IronPython actually enables / disables stack overflow checking through either a 
command line option or by calling sys.setrecursionlimit.  By default we have no 
recursion limit.

Without those command line options we'll end up having the CLR throw an 
unrecoverable stack overflow exception (and the process will be terminated).  
It's a little bit better than a seg fault, but not much.  With stack overflow 
checking enabled we'll actually catch the recursion for this and throw a 
RuntimeError stating maximum recursion depth reached.

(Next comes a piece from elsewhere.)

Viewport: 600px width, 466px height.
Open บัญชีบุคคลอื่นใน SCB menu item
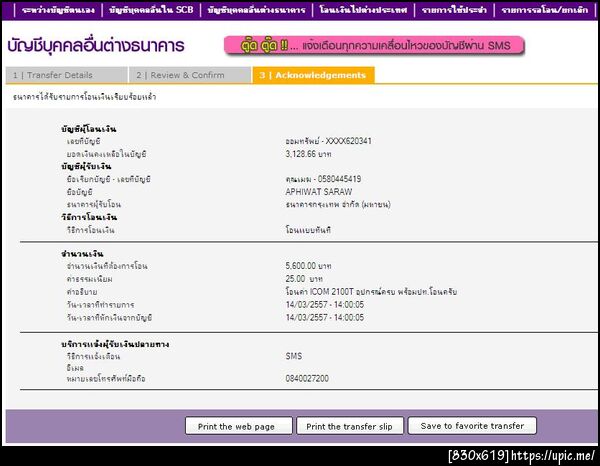point(151,10)
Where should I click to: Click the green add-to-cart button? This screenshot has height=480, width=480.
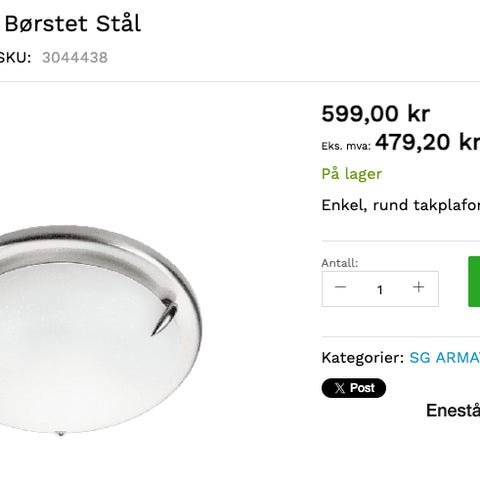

-----Original Message-----
From: Josiah Carlson [mailto:[EMAIL PROTECTED]
Sent: Wednesday, August 16, 2006 10:11 AM
To: Dino Viehland; python-dev@python.org
Subject: Re: [Python-Dev] 2.4 & 2.5 beta 3 crash


Dino Viehland <[EMAIL PROTECTED]> wrote:
>
> We've been working on fixing some exception handling bugs in
> IronPython where we differ from CPython.  Along the way we ran into
> this issue which causes CPython to crash when the code below is run.
> It crashes on both 2.4 and 2.5 beta 3.  The code's technically
> illegal, but it probably shouldn't crash either :)

> def test():
>     for abc in range(10):
>         try: pass
>         finally:
>             try:
>                 continue
>             except:
>                 pass
>
>
> test()

It also reliably crashes 2.3, though I don't see anything in there as being 
illegal, but maybe I don't understand the langauge as well as I think I do.

Note that there is another segfaulting bug in CPython with regards to threads 
that was recently closed, but which is still a problem:
http://python.org/sf/780714

Does IronPython survive in that case?